▶ [Dataset entries]:
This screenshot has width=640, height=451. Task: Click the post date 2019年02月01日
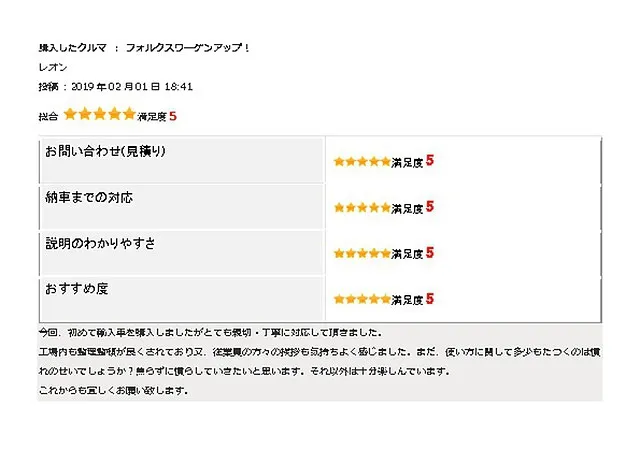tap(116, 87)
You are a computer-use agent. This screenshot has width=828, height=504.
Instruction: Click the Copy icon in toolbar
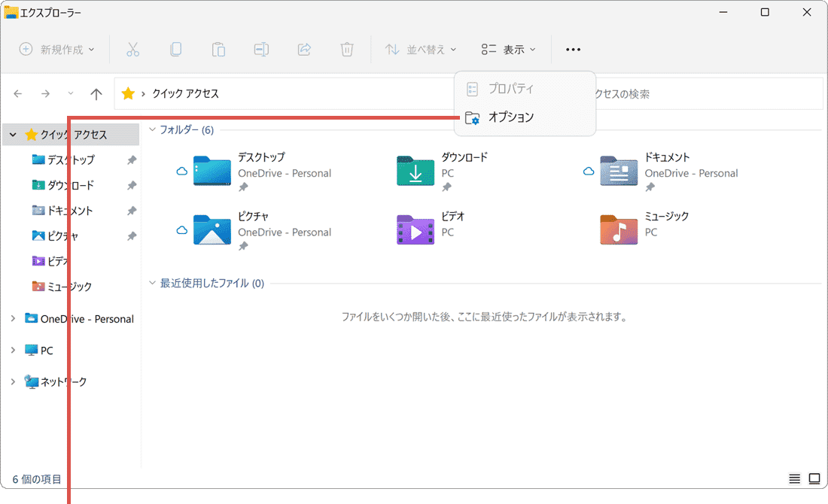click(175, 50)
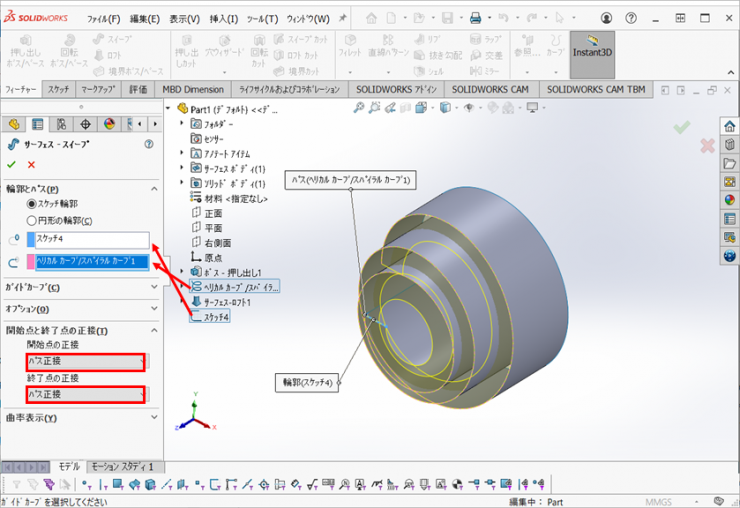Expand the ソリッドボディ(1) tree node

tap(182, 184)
--
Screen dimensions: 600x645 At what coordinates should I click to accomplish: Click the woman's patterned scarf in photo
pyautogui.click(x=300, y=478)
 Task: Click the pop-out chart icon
---
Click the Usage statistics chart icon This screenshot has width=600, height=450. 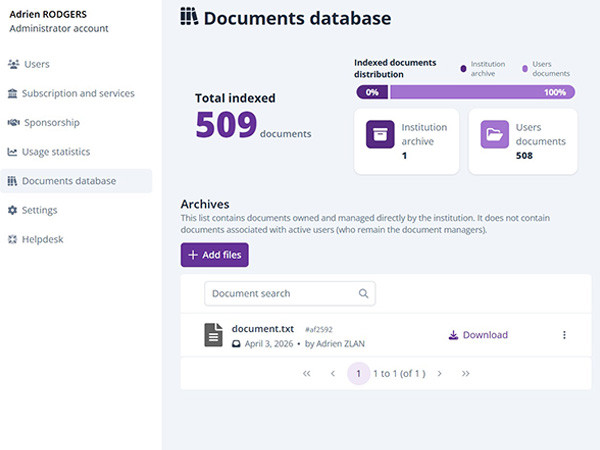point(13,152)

▶ [Required work]: Using the data above, transcribe exactly the lines between those containing "This screenshot has width=640, height=451." and "You are a computer-use", inclusive, and leave every picture behind.

▶ [Answer to the problem]:
This screenshot has width=640, height=451. Task: Click the post date 2019年02月01日
tap(116, 87)
You are a computer-use agent. This screenshot has width=828, height=504.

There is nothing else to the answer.